Things Fall Apart; the centre cannot hold;

Mere anarchy is loosed upon the world,

The blood-dimmed tide is loosed, and everywhere

The ceremony of innocence is drowned.

It is, then, a novel about the destruction of one age and the beginning of another. "The centre cannot hold;" - in other words, the balance which holds all the varied elements of a world in equilibrium is lost, and everything becomes unravelled.

Achebe sees the colonisation experience of Nigeria in tragic terms. Umofian society, representative of pre-colonial Nigeria, is a vibrant, sophisticated, complex structure, with a high level of democracy - witness the endless discussions and debates among the people with respect to the rules of religion and politics; also the fact that titles are given on merit and can be taken away if there is cause, such that no-one can ever hide behind inherited privileges. But all this is undone by the arrival of the colonisers with their own, very distinct sense of social administration and their absolute disregard for tribal society.

What gives balance and stability to Umofian society, (until that is, "Things Fall Apart") is the tension between individuality and communal concerns. The individual fights for his own (and it usually is 'his' own, not 'her' own) honour and success, and this enterprise is rewarded; but if his actions are excessive, or if they might inflict damage on the greater community, they are checked by law and by religious principles.

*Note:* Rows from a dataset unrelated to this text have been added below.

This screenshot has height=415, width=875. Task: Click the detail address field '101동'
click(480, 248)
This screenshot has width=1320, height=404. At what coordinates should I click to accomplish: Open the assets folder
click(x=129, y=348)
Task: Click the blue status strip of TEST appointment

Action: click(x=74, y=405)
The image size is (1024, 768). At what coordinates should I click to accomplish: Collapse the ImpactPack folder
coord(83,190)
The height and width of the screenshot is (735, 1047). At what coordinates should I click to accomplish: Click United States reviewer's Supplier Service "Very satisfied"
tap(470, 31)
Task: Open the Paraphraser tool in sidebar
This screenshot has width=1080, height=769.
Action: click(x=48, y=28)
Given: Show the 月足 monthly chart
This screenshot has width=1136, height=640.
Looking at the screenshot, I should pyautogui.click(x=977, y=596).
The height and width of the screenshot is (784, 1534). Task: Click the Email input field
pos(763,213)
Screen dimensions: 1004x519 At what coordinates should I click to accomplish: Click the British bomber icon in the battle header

It is perhaps a flaw in Okonkwo that his desire for personal eminence and prosperity is paramount; and in the end, for him, just as for Umuofia itself, "the centre cannot hold'', and "Things Fall Apart."

Achebe himself has indicated that Okonkwo's central flaw is his inability to achieve a balance. "Okonkwo's whole life," he has said, "is an attempt to make up for what his father didn't achieve. This is a great mistake...". There are people who reflect the other half of human reality, the music side, the story side, as opposed to the war side (and Achebe includes both Okonkwo's father and his son, Nwoye, here), and one is as valid as the other.